The trial did not go well for the government. The trial judge overturned the government's use of public interest immunity certificates intended to suppress some critical evidence (purportedly on grounds of national security). The court required the government to hand over these materials to the defence. The trial collapsed when former minister Alan Clark admitted he had been 'economical with the actualité in answer to parliamentary questions regarding what he knew about export licenses to Iraq.

==Report==
The Scott Report represents possibly the most exhaustive study produced to that date of the individual responsibility of ministers to Parliament. Scott comments on the difficulty of extracting from departments the required documents (some 130,000 of them in all) and notes that Customs and Excise could not find out what Ministry of Defence export policy was, and that intelligence reports were not passed on to those who needed to know. The Economist commented that "Sir Richard exposed an excessively secretive government machine, riddled with incompetence, slippery with the truth and willing to mislead Parliament".

The report characterised the nature of the government as:

The main objectives of governments are the implementation of their policies and the discomfiture of opposition; they do not submit with enthusiasm to the restraints of accountability … governments are little disposed to volunteer information that may expose them to criticism … The enforcement of accountability depends largely on the ability of Parliament to prise information from governments which are inclined to be defensively secretive where they are most vulnerable to challenge.

Scott identified three main areas of democratic concern. First, the Import, Export and Customs Powers (Defence) Act 1939 was emergency legislation passed at the outbreak of the Second World War.
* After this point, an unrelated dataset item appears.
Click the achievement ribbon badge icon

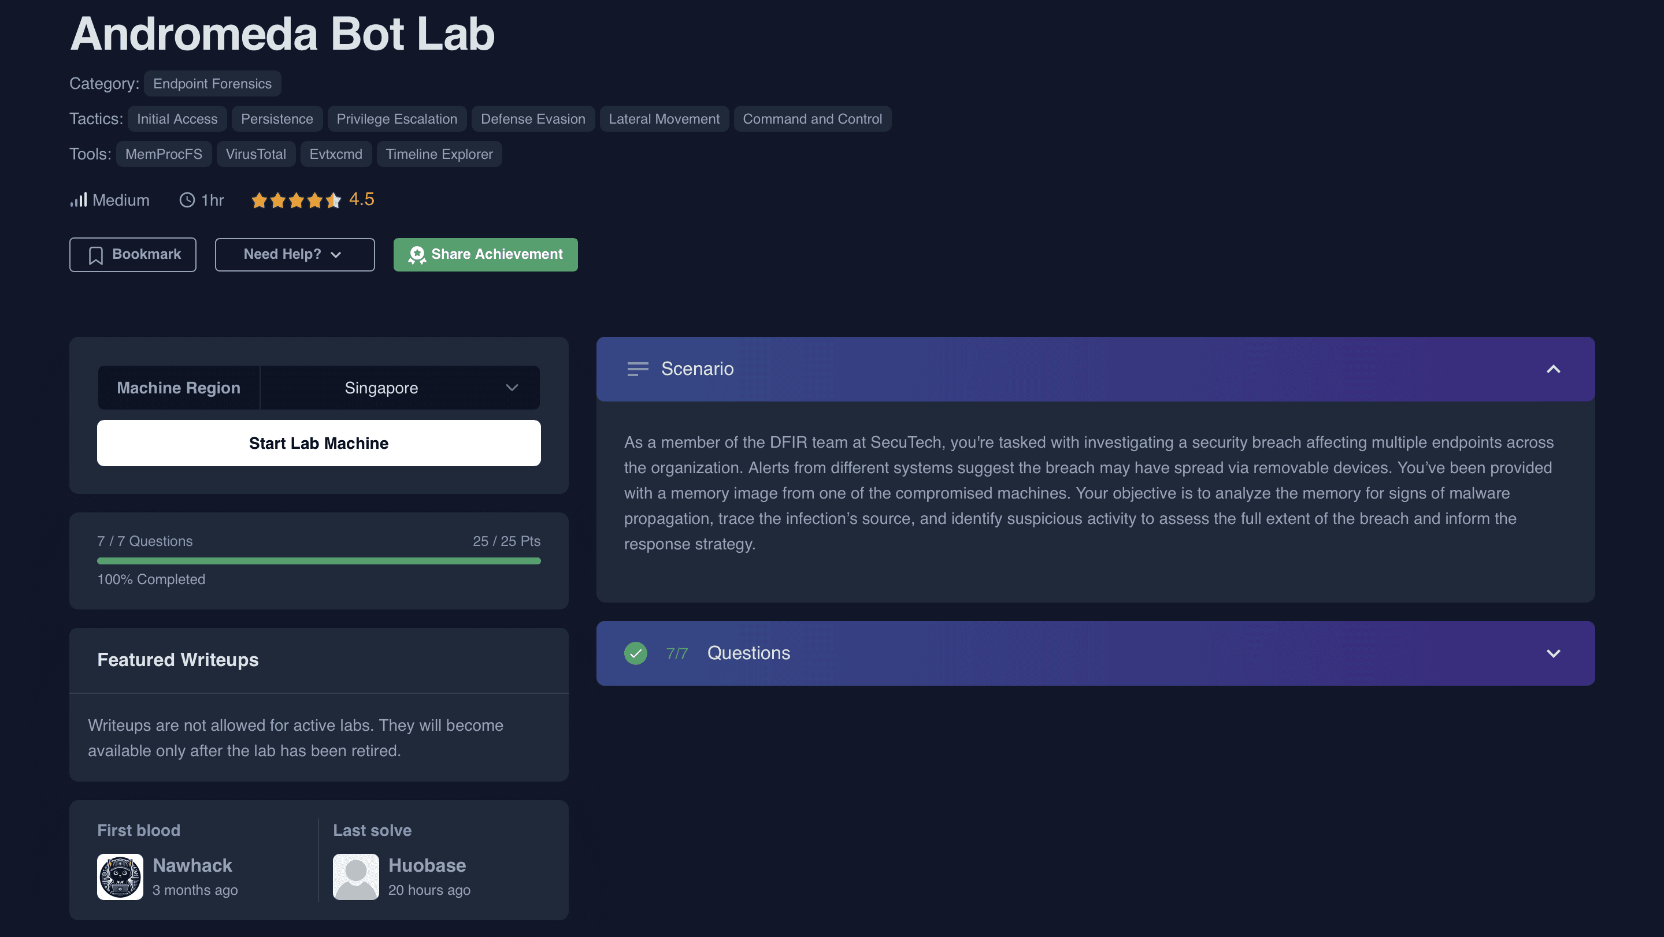(x=417, y=255)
It allowed the government to issue regulations that were not subject to resolution by Parliament, for the duration of the emergency, which made it a criminal offence to export particular goods to particular countries. While the Act should have been lapsed in 1945, it remained in force. It was modified in 1990 so as to become part of the Import and Export Control Act 1990.

The second area was the failure of ministerial accountability; the government had failed to uphold the principle that "for every action of a servant of the crown a minister is answerable to Parliament".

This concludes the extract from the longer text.